=== Bereitgestellter Text ===
Beschluss vom 12.03.2009 -
BVerwG 3 B 2.09ECLI:DE:BVerwG:2009:120309B3B2.09.0

Beschluss

BVerwG 3 B 2.09

  • OVG für das Land Nordrhein-Westfalen - 28.10.2008 - AZ: OVG 4 A 2104/06

In der Verwaltungsstreitsache hat der 3. Senat des Bundesverwaltungsgerichts
am 12. März 2009
durch den Vorsitzenden Richter am Bundesverwaltungsgericht Kley und die Richter am Bundesverwaltungsgericht Dr. Dette und Prof. Dr. Rennert
beschlossen:

  1. Der Beschluss des Oberverwaltungsgerichts für das Land Nordrhein-Westfalen vom 28. Oktober 2008 wird, soweit mit ihm die Klage abgewiesen worden ist, und hinsichtlich der Kostenentscheidung aufgehoben. Der Rechtsstreit wird in diesem Umfang zur anderweitigen Verhandlung und Entscheidung an das Oberverwaltungsgericht zurückverwiesen.

=== Bereitgestellte Einträge ===
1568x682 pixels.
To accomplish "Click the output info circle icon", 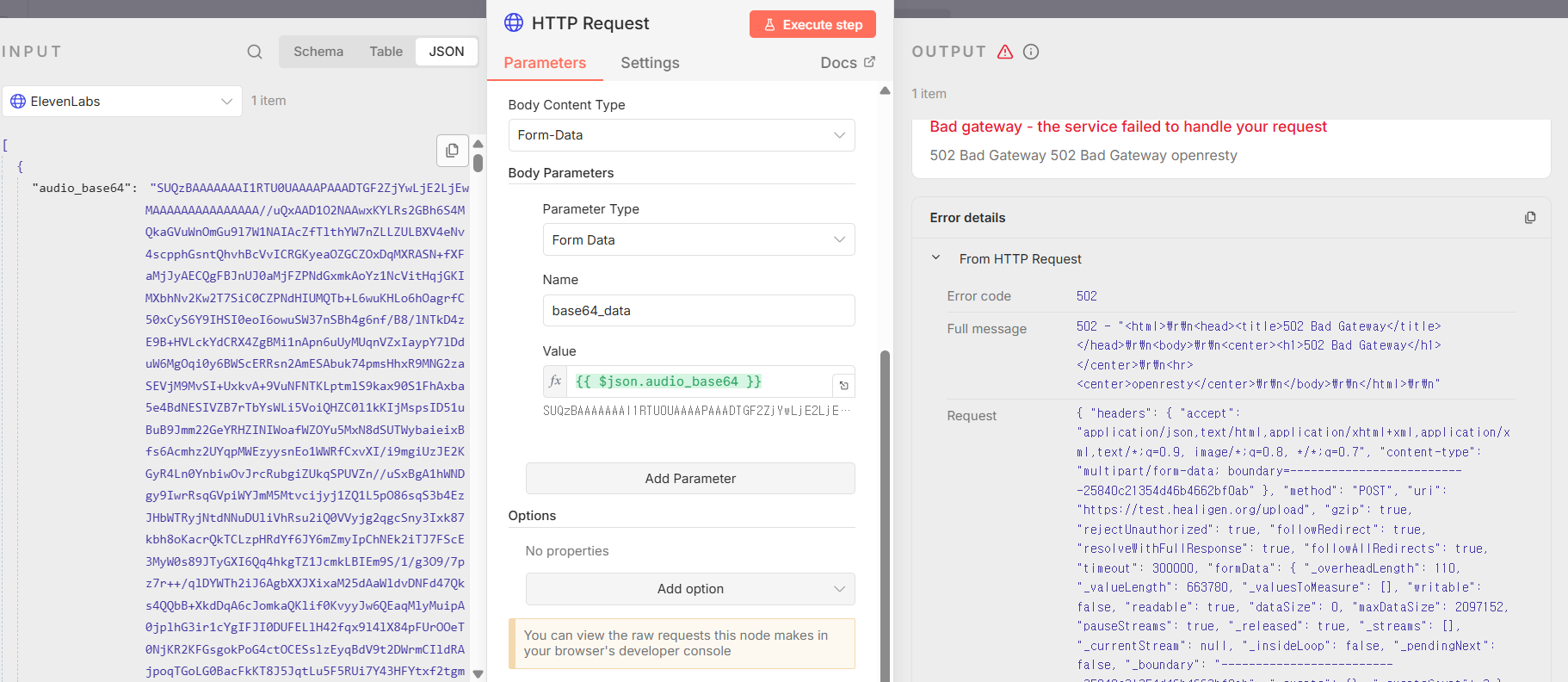I will (x=1031, y=52).
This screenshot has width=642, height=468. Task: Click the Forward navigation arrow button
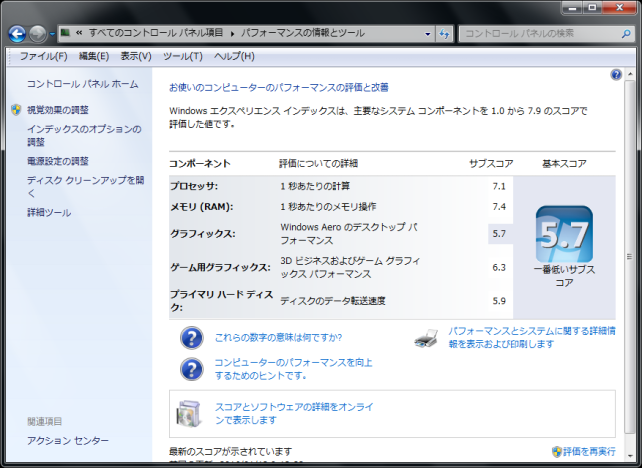tap(38, 34)
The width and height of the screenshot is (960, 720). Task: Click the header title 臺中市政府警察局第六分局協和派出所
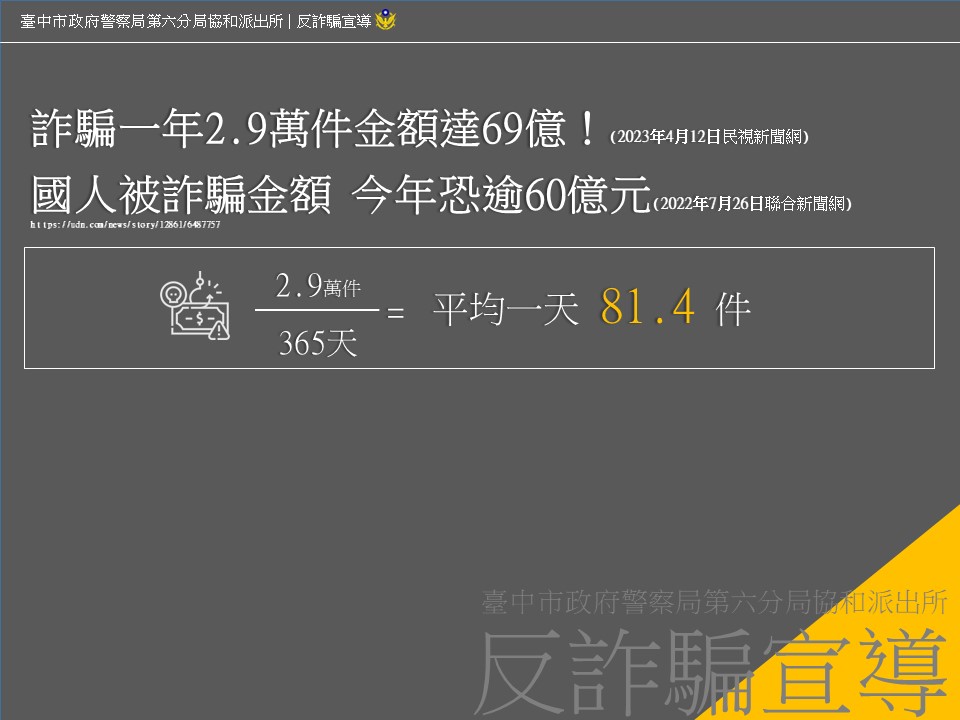150,20
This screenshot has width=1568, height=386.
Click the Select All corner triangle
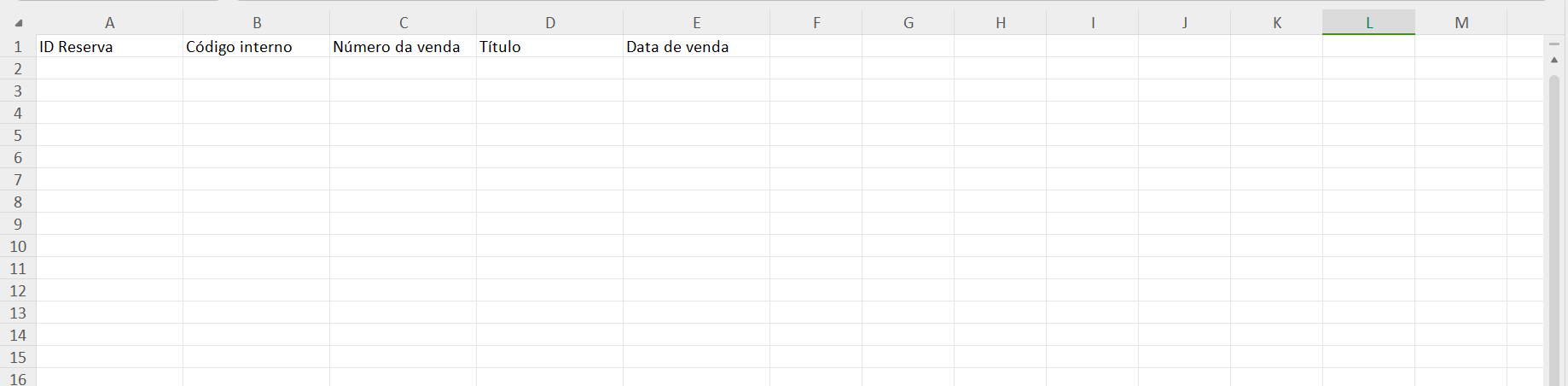tap(19, 23)
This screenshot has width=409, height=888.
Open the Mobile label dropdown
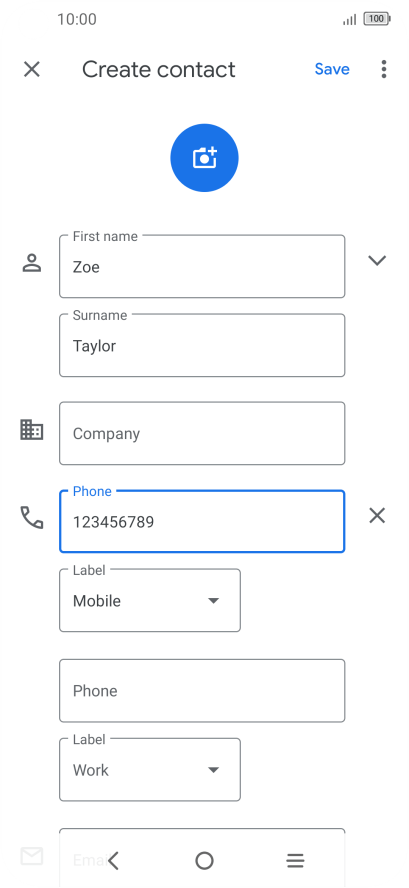[150, 600]
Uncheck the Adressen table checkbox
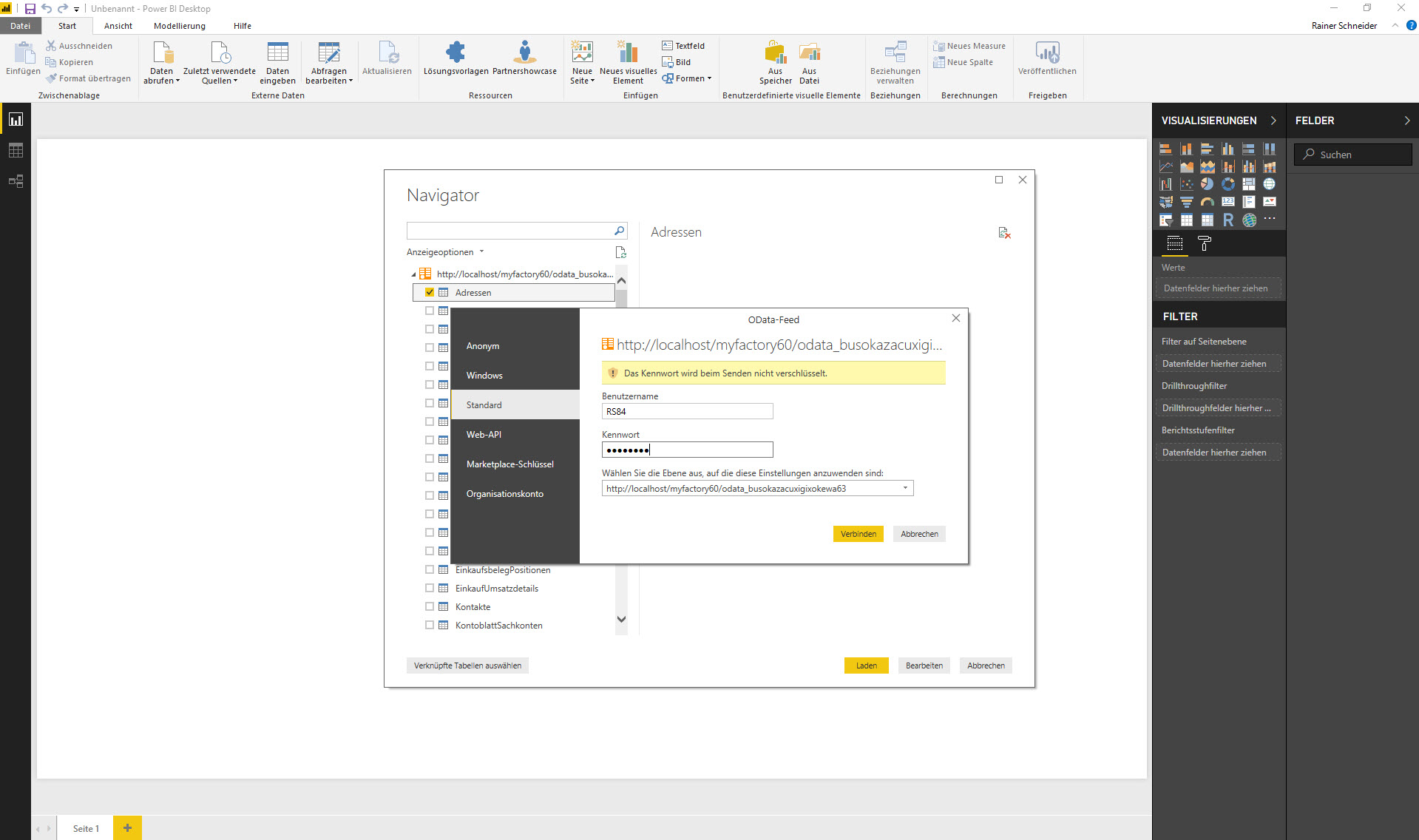The height and width of the screenshot is (840, 1419). coord(430,293)

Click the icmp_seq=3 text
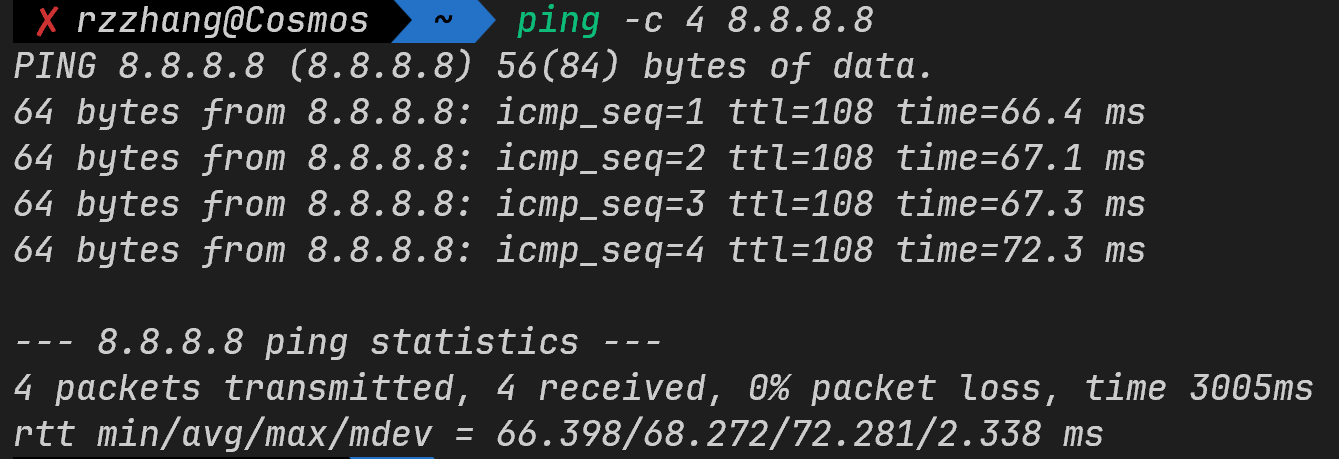point(600,204)
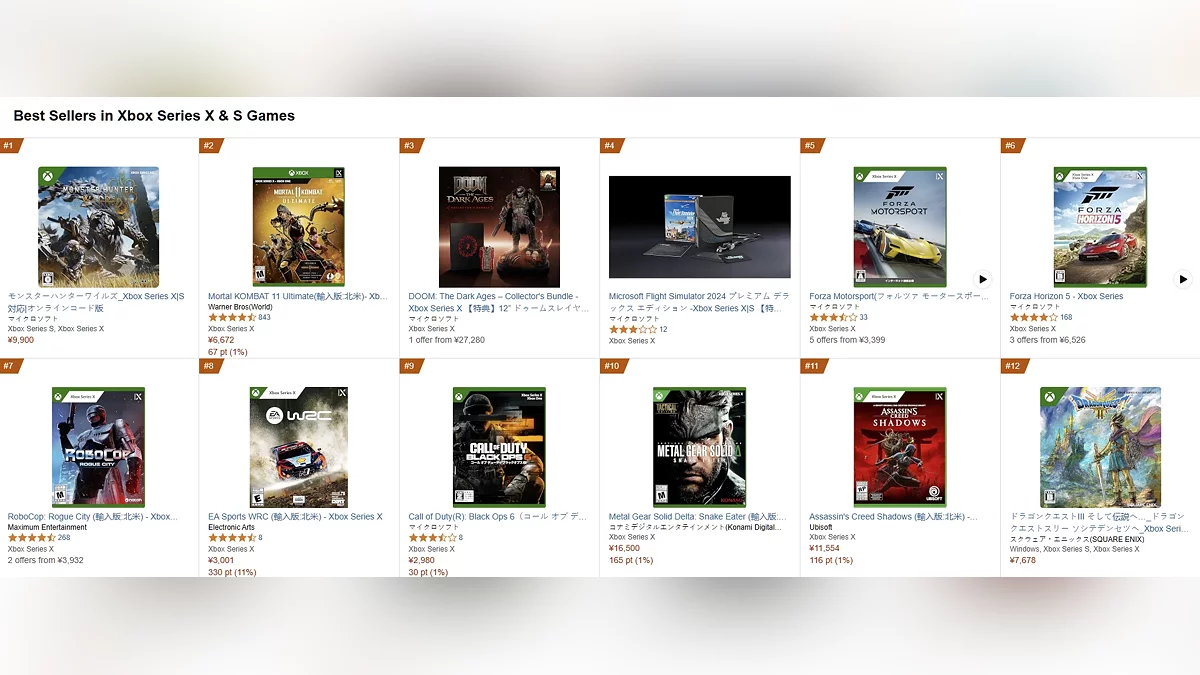Open RoboCop 2 offers from ¥3,932
Viewport: 1200px width, 675px height.
coord(46,560)
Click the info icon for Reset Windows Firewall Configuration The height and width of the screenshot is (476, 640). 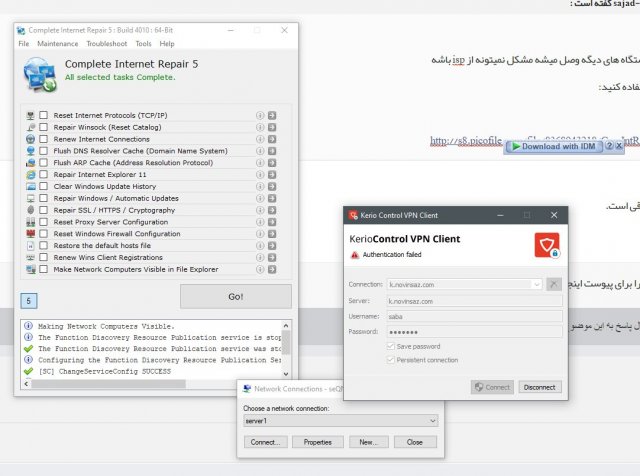point(261,233)
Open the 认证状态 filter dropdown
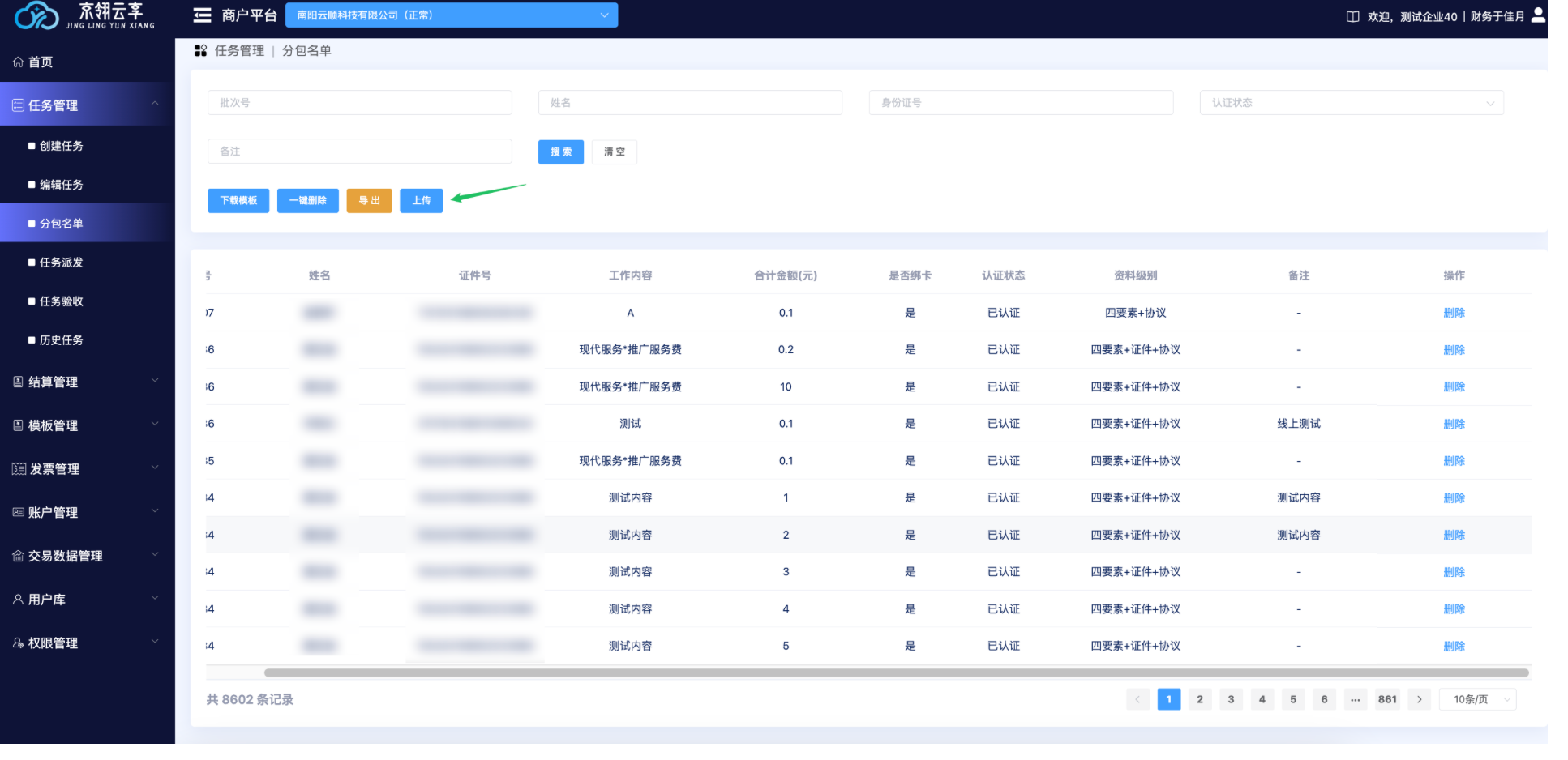The image size is (1568, 760). click(1351, 103)
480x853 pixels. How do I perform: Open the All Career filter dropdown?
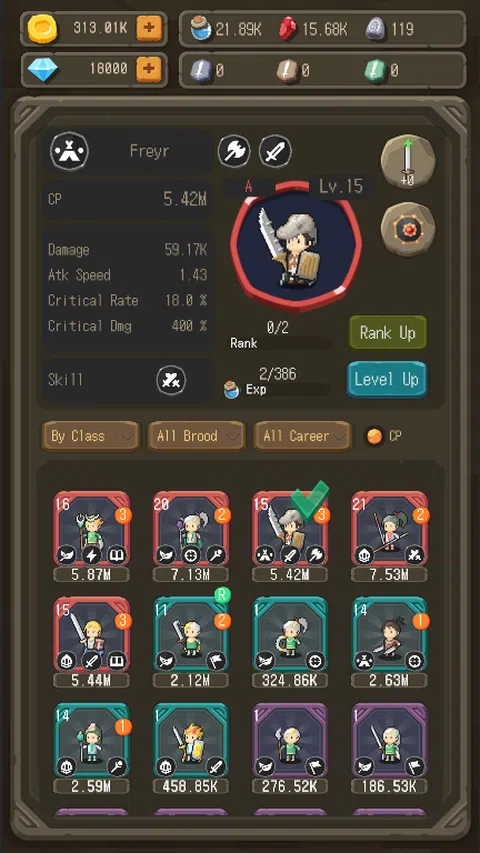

=== Aufgabenstellung ===
Schreiben Sie den Gerichtsbeschluss vollständig und wortgetreu ab. Die Einträge stammen aus einer anderen Quelle als der Text.

=== Richtige Antwort ===
Beschluss vom 12.03.2009 -
BVerwG 3 B 2.09ECLI:DE:BVerwG:2009:120309B3B2.09.0

Beschluss

BVerwG 3 B 2.09

  • OVG für das Land Nordrhein-Westfalen - 28.10.2008 - AZ: OVG 4 A 2104/06

In der Verwaltungsstreitsache hat der 3. Senat des Bundesverwaltungsgerichts
am 12. März 2009
durch den Vorsitzenden Richter am Bundesverwaltungsgericht Kley und die Richter am Bundesverwaltungsgericht Dr. Dette und Prof. Dr. Rennert
beschlossen:

  1. Der Beschluss des Oberverwaltungsgerichts für das Land Nordrhein-Westfalen vom 28. Oktober 2008 wird, soweit mit ihm die Klage abgewiesen worden ist, und hinsichtlich der Kostenentscheidung aufgehoben. Der Rechtsstreit wird in diesem Umfang zur anderweitigen Verhandlung und Entscheidung an das Oberverwaltungsgericht zurückverwiesen.